Dienstag, 28. Januar 2020

mm.de zum Jahresstart: So managen Sie Ihr Leben, Teil VII Zehn Fragen, mit denen Sie Ihr Denken ordnen

8. Teil: Mit wem vergleichen Sie sich?

Glamour pur: Nicht jeder kann George Clooney sein. Nur George Clooney selbst hatte keine Wahl.

Vergleiche sind oft Glückskiller. Denn die Art, wie wir vergleichen, ist nicht objektiv, sondern subjektiv und oft zu unseren Ungunsten. Von glücklichen Menschen weiß die Forschung, dass sie seltener vergleichen, insbesondere dann, wenn sie nicht gut dabei abschneiden. Es gib nämlich immer einen Menschen, der intelligenter, reicher schlanker, netter ist als wir.

Das Vergleichen erzeugt einen Konkurrenzdruck, der uns hetzen und kämpfen lässt. Dies meist auch noch völlig sinnlos, wie etwas bei der Wunschfigur. Da messen wir uns an "früher" oder an computeranimierten Idealen, die nicht nur nicht erreichbar sind, sondern uns ständig unglücklich machen. Zehn Jahre später wären wir dann froh, wenn wir den Körper von damals hätten, mit dem wir jedoch auch unzufrieden waren.

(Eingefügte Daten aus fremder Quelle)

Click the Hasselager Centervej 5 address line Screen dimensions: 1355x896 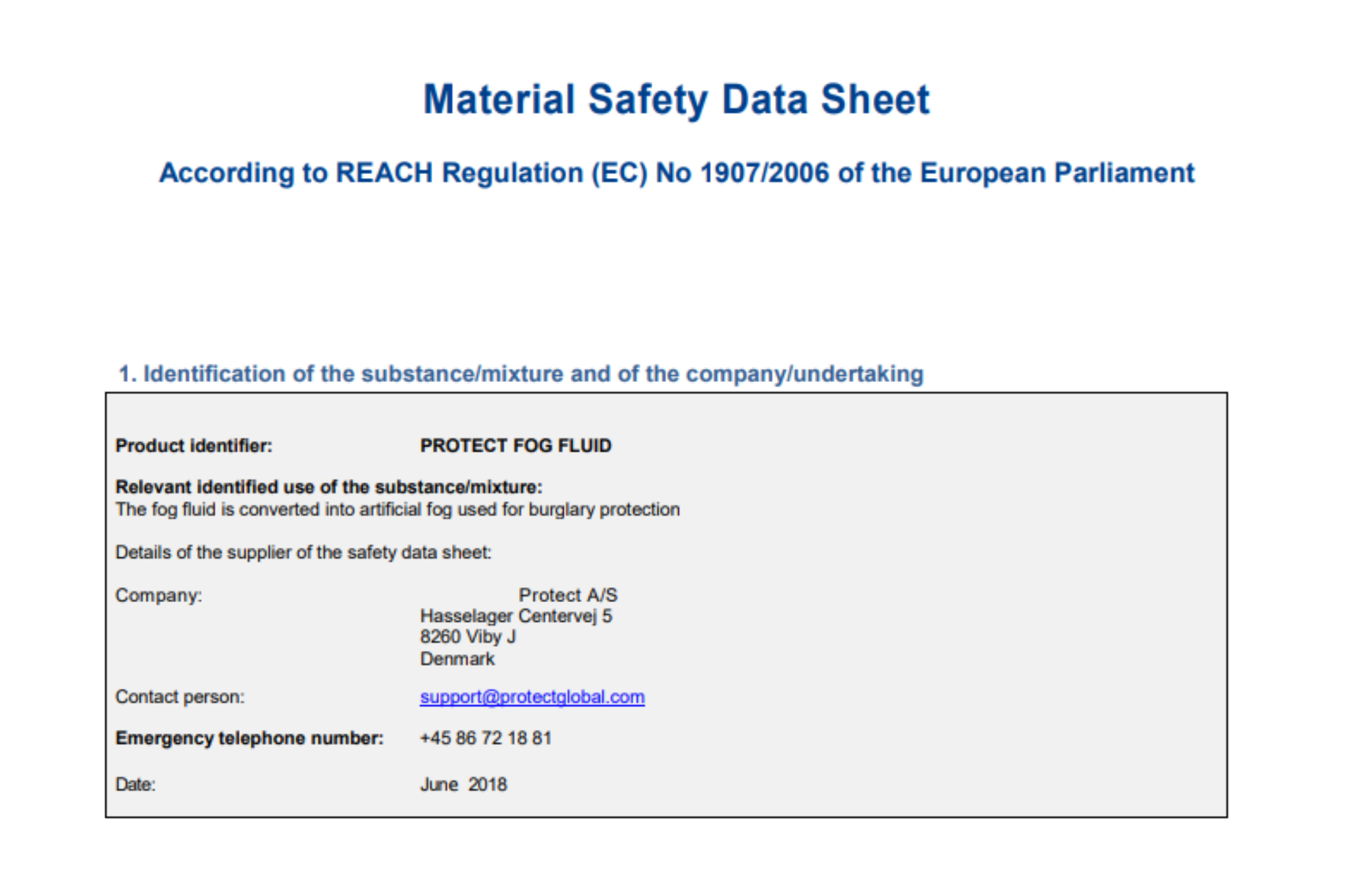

Haben Sie schon einmal auf die somatischen Marker geachtet? Das sind die Signale, die unser Körper uns sendet, ob etwas passt oder nicht. Etwas ein schnellerer Puls, wenn wir aufgeregt sind, oder eine entspannte Wärme im Bauch, wenn wir glücklich sind. Nutzen Sie diese Hinweise für den Umgang mit sich.